ASUS RT-N11P offers the wireless users a capability of connection in 2.4GHz frequency range; it's performance is presented on the diagram below.

That's where we draw the testing chapter to a close and move on to summing it all up.


Generally, we are quite glad about ASUS RT-N11P wireless router, which is considered budget-priced, we have tested. Support of PPTP connection to the service provider at high speeds will be sought-after by many users in Russia and ex-Soviet countries. In Europe and the US the PPTP performance may come in really handy in case if the employee is being connected to the enterprise network remotely. Capabilities and performance of the device are more than enough for the majority of common users, whilst low price makes RT-N11P model really attractive for the end user.

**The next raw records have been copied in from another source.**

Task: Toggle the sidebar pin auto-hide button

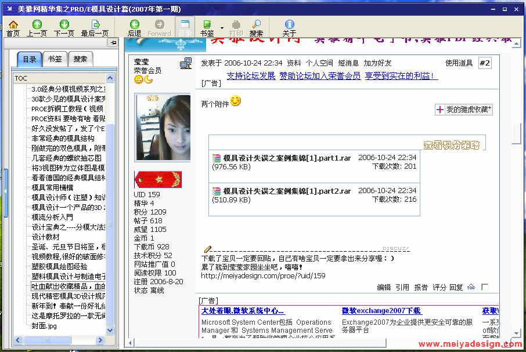Action: click(x=113, y=43)
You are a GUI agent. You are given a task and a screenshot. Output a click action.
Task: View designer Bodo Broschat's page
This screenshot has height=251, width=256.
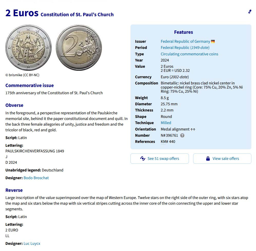tap(36, 178)
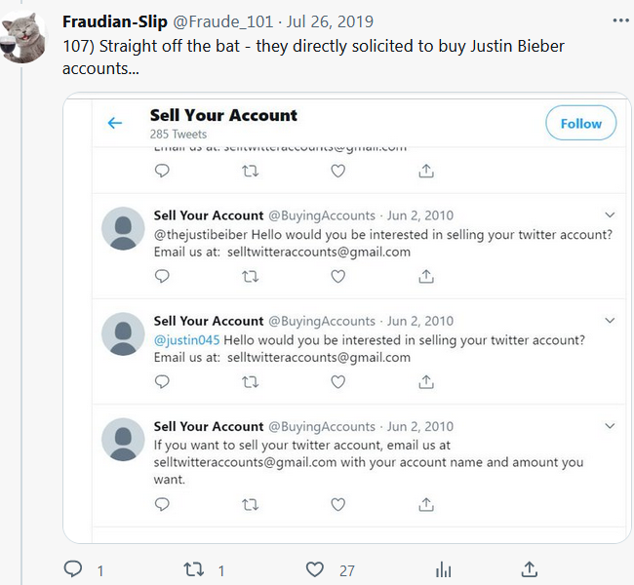Retweet the Fraudian-Slip main tweet

point(195,568)
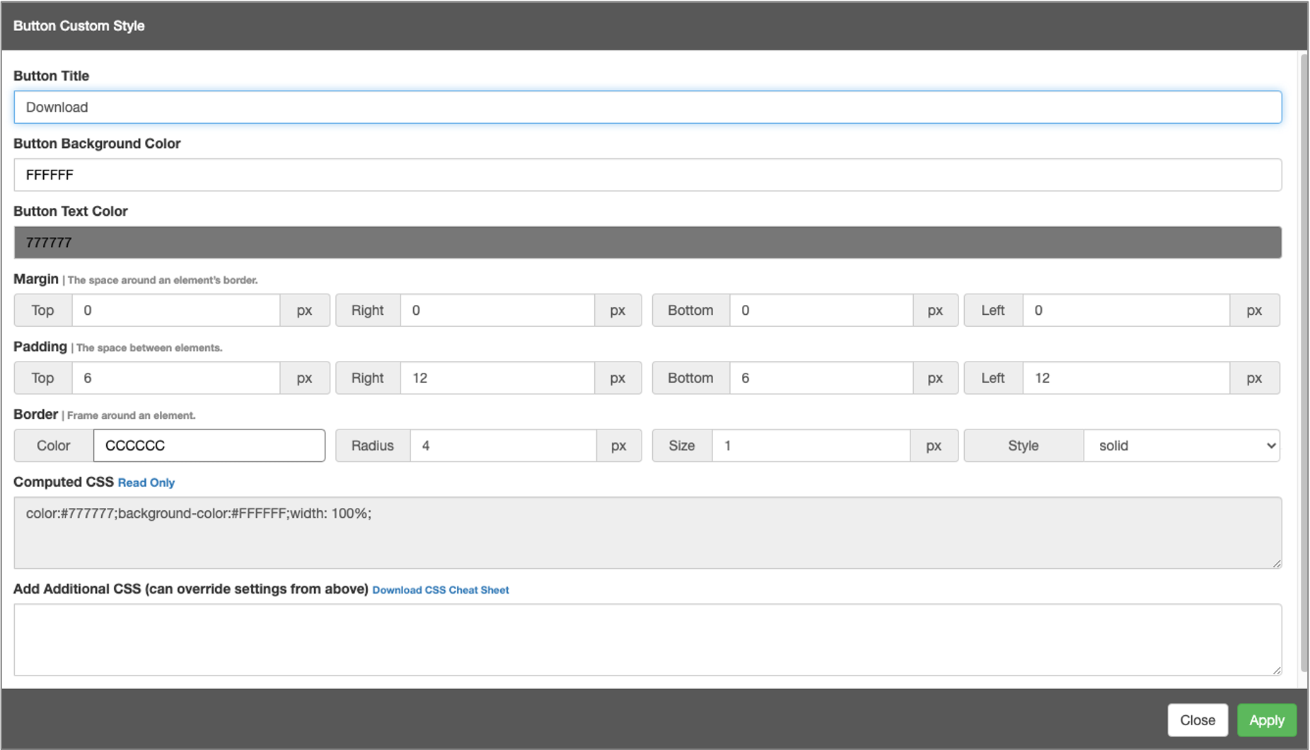Click the Computed CSS read-only textarea
1310x750 pixels.
647,533
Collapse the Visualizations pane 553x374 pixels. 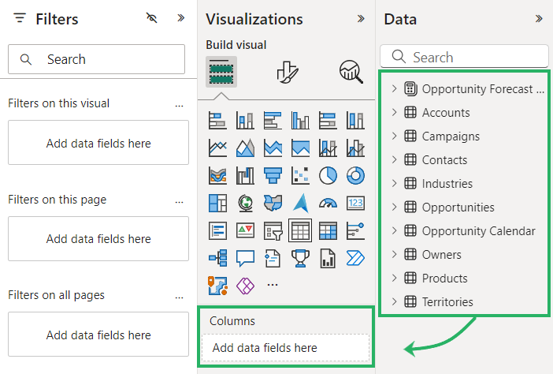(361, 19)
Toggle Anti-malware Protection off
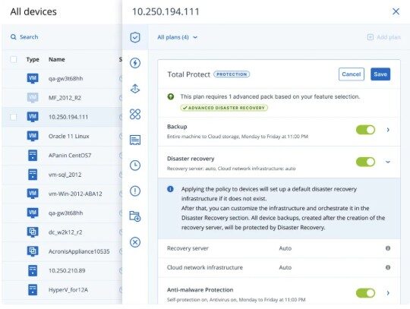This screenshot has width=410, height=309. tap(365, 293)
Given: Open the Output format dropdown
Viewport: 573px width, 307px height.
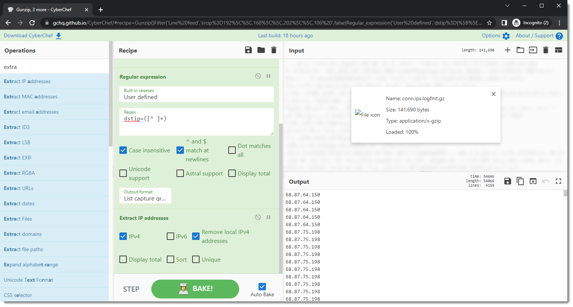Looking at the screenshot, I should click(x=145, y=196).
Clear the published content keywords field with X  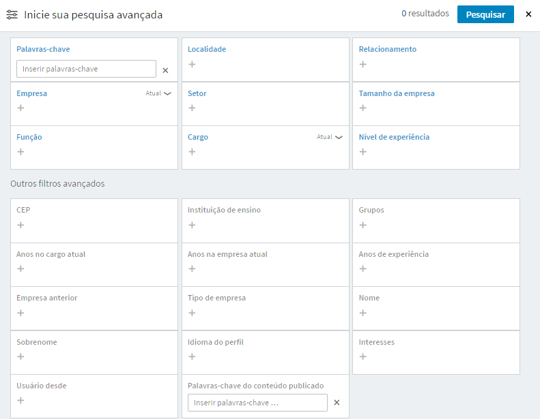[337, 403]
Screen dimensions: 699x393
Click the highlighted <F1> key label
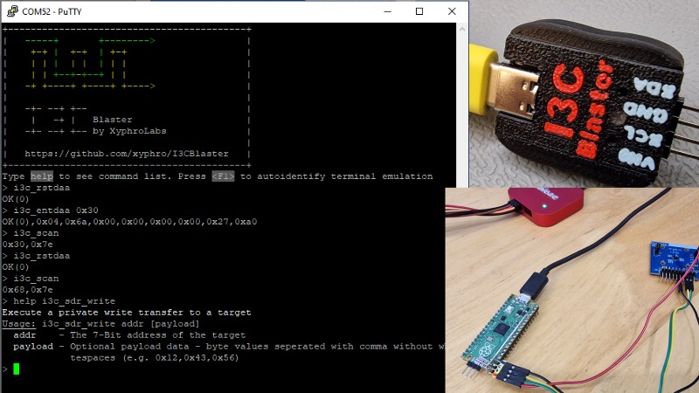[223, 176]
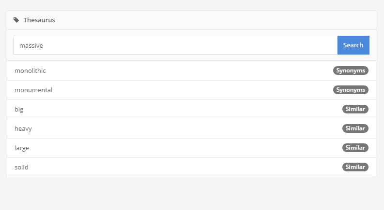The width and height of the screenshot is (384, 210).
Task: Click the Similar badge next to big
Action: coord(355,109)
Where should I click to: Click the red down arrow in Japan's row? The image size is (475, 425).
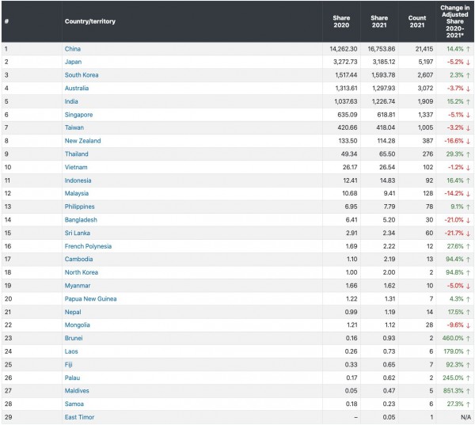pos(468,62)
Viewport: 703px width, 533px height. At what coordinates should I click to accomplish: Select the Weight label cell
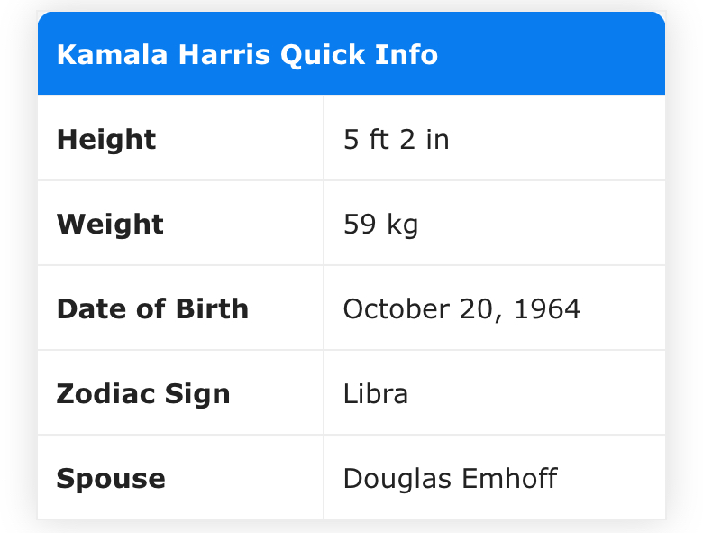click(180, 223)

The strength areas of ASUS RT-N11P wireless router are presented below.

  • Good routing speeds
  • Support of up to three guest networks
  • Good device performance upon operation with PPTP connection to the service provider
  • A built-in client and VPN server (only for PPTP)
  • Support of IPv6
  • Small size
  • Availability of Extend the TTL value feature
  • Support of parental control powered by Yandex.DNS
  • Availability of alternative firmware
  • Competitive price

Unfortunately, we cannot help to mention some of its drawbacks.

  • The Russian language web-interface is a bit unstable and runs beyond the screen
  • The web-interface is not completely translated

As of when this article was being written, the average price for ASUS RT-N11P in Moscow online shops was 1620 roubles.

Performance of ASUS RT-N11P wireless router together with its retail price made us title it as the Editor's choice device.